[Recorded data]
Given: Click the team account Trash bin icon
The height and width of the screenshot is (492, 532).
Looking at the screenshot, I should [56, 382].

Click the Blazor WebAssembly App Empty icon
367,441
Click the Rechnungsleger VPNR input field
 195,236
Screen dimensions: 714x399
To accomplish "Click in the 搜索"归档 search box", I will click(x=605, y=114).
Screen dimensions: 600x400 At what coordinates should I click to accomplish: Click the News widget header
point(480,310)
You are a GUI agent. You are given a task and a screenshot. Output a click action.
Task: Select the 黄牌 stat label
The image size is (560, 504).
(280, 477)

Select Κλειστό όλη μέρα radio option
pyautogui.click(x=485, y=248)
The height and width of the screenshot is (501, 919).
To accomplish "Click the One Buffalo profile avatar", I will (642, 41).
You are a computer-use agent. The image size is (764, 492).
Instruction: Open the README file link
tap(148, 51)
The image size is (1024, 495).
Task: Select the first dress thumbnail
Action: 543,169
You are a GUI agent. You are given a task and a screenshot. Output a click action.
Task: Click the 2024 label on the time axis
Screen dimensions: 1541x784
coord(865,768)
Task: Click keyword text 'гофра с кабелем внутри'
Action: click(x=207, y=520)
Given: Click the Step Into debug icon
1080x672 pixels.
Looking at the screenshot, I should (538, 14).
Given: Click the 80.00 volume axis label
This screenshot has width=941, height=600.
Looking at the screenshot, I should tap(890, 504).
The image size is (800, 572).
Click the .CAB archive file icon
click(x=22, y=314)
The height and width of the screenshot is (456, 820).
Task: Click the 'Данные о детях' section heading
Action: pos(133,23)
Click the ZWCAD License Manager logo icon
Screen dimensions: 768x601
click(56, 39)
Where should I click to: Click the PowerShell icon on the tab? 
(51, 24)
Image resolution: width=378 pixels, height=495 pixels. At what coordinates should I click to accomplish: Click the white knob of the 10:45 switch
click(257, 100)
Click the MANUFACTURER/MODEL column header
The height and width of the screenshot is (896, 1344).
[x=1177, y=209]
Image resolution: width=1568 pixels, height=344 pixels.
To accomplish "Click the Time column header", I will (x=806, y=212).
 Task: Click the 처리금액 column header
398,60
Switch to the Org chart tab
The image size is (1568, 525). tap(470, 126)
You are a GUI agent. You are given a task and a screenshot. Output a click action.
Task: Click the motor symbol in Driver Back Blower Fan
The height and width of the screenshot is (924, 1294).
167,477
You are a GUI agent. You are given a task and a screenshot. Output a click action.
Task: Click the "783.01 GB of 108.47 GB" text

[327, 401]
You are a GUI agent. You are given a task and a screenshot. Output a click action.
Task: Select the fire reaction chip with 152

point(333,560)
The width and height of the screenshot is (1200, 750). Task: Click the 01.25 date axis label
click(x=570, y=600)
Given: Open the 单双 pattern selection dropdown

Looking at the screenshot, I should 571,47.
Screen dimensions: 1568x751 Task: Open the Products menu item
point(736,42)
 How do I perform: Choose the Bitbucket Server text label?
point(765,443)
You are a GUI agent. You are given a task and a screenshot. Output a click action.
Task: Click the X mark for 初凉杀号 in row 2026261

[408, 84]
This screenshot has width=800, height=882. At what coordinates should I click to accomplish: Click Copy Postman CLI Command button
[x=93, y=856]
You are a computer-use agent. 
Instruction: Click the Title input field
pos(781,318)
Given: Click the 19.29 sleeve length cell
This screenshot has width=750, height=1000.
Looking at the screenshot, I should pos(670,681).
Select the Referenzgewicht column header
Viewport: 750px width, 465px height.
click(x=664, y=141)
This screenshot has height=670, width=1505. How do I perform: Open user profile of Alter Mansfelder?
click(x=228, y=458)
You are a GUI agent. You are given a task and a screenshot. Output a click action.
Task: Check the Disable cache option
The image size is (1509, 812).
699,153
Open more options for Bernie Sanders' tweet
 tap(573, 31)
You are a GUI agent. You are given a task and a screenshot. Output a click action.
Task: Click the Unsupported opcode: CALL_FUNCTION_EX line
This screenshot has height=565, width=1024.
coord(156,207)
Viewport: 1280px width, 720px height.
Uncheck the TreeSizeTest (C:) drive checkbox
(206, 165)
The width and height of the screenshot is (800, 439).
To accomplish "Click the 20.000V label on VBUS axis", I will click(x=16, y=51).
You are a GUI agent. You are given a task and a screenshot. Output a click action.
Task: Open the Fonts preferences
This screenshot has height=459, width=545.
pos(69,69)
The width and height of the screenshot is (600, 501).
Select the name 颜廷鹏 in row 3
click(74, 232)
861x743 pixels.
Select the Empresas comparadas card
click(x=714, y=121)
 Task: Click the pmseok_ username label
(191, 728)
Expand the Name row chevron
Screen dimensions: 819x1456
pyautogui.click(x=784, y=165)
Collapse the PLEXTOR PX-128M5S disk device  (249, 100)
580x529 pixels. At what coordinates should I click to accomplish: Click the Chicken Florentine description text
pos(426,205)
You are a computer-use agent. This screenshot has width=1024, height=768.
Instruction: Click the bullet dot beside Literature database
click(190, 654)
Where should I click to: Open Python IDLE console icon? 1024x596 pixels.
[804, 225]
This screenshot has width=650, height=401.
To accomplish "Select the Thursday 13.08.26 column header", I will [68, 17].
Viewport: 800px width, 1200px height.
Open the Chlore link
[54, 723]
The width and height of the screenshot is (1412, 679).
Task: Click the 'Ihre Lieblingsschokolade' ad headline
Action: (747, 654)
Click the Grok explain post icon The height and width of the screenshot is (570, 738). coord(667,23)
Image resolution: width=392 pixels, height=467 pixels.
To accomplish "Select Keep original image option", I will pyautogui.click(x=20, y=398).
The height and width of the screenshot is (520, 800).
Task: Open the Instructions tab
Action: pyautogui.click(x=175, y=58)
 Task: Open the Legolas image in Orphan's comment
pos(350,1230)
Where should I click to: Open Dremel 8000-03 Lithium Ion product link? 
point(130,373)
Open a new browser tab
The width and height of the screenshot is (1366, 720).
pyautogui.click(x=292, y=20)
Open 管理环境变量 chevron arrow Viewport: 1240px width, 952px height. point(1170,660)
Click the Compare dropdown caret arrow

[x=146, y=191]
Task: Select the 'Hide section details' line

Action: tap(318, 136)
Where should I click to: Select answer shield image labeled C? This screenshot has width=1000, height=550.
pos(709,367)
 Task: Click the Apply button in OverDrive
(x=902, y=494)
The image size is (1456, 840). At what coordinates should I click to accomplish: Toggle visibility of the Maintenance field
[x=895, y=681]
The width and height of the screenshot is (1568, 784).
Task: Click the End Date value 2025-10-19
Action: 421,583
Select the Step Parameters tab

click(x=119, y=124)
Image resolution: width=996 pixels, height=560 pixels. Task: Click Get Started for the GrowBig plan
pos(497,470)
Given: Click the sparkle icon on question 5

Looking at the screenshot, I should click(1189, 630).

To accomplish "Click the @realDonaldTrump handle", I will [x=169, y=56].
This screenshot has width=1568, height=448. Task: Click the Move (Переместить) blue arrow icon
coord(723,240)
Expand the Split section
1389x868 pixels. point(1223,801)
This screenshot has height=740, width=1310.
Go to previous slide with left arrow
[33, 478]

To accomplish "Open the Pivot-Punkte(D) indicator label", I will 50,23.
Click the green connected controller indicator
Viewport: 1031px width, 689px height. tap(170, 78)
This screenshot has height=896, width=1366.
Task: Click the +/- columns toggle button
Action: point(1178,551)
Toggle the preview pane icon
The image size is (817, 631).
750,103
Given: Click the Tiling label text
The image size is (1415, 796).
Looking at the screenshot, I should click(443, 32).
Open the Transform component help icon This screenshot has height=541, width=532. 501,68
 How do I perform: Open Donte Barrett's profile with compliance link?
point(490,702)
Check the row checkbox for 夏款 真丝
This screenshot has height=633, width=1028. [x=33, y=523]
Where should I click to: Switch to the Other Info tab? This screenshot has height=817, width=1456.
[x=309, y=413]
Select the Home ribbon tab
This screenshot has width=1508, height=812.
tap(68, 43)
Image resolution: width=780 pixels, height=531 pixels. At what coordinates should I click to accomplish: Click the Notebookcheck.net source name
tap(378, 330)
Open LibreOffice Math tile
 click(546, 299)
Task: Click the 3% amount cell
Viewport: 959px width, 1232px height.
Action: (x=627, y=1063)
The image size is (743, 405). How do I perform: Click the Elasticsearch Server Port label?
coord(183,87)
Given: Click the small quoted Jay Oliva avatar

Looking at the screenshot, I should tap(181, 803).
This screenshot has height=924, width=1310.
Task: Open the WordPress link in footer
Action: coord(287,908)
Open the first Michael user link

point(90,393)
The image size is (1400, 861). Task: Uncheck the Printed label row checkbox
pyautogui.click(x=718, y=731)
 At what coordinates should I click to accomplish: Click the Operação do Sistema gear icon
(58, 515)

● **Exercise prompt**
In the data above, which lines include "computer"? Return those lines.

● **The answer**
You are a computer-use agent. The image size is (764, 492).
You are a computer-use agent. 
You are a computer-use agent. This screenshot has width=1024, height=768.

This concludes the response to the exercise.